### REQUIRED WORK
Every line from the one holding "291x185 pixels. How" through the last line of the records must be retyped exactly, and no other line or picture may appear in the copy.

[Stored items]
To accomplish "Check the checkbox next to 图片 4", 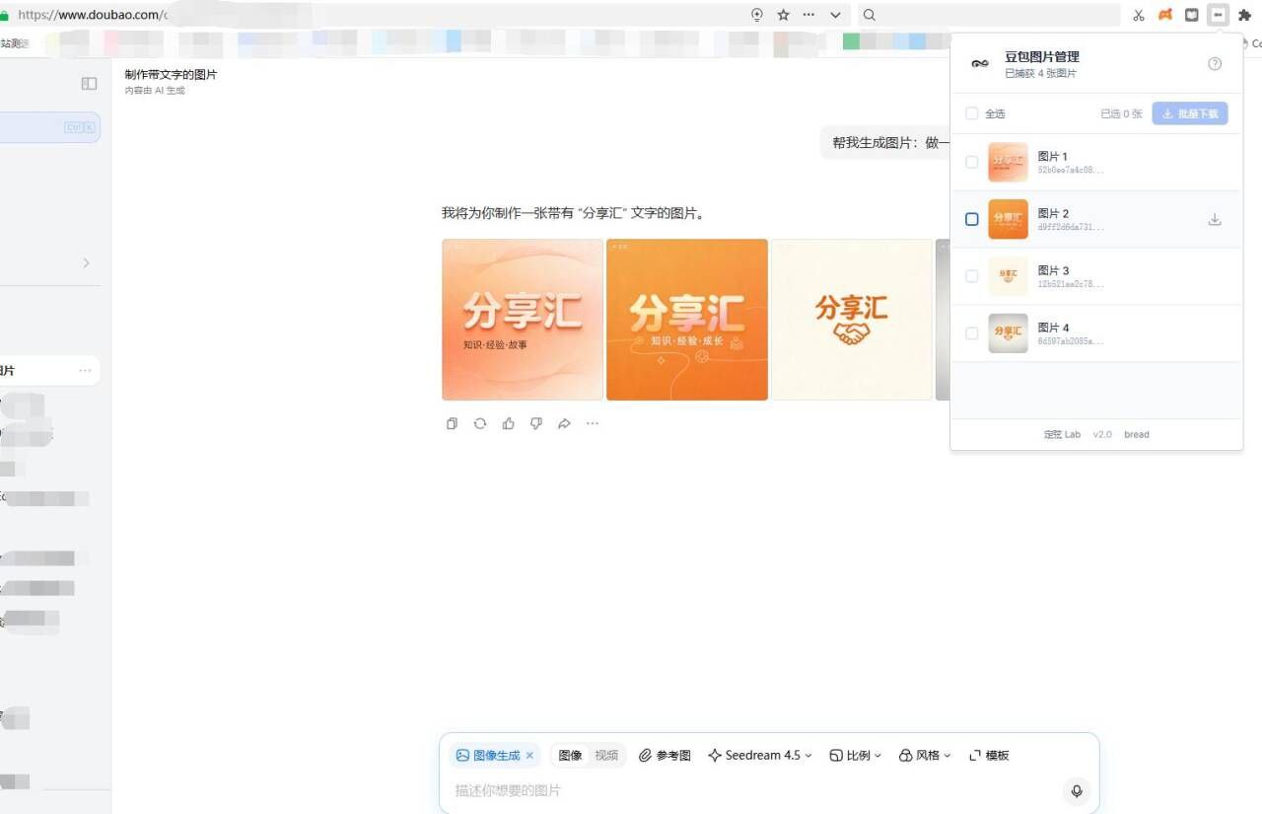I will click(x=971, y=333).
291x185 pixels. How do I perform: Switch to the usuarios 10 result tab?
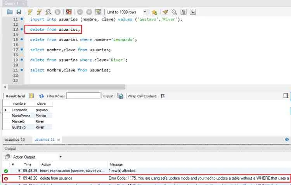[x=14, y=140]
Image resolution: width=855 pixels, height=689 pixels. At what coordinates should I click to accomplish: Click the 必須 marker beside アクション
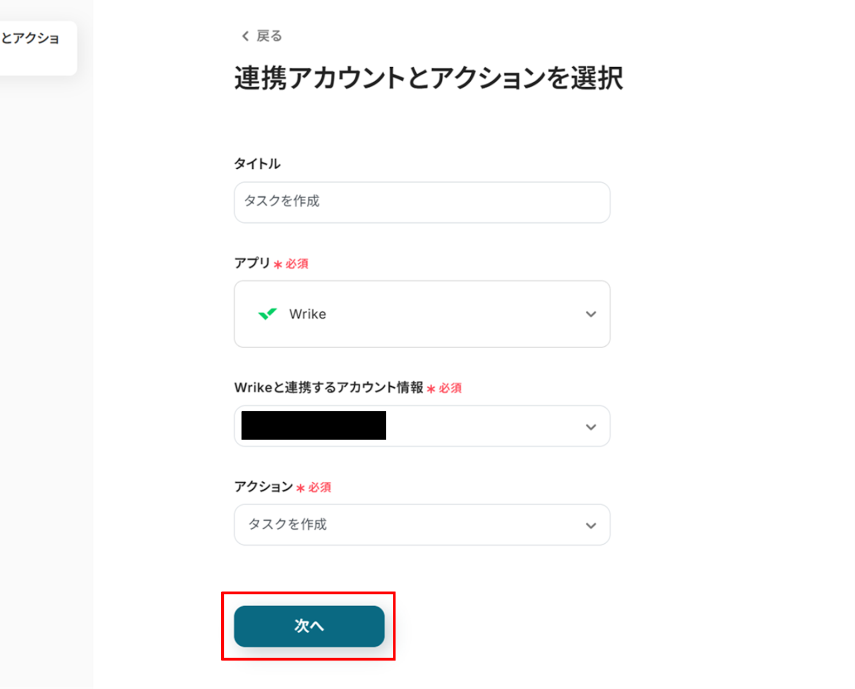pyautogui.click(x=319, y=488)
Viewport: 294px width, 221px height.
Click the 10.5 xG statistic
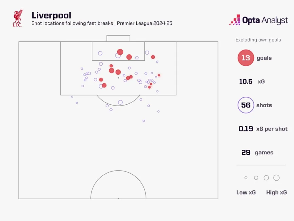pyautogui.click(x=252, y=82)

### TASK RESULT
291x185 pixels. How do I perform: Switch to the usuarios 10 result tab?
[x=14, y=140]
Image resolution: width=855 pixels, height=689 pixels. At what coordinates should I click to accomplish: Click the 必須 marker beside アクション
pyautogui.click(x=319, y=488)
Viewport: 294px width, 221px height.
Click the 10.5 xG statistic
pyautogui.click(x=252, y=82)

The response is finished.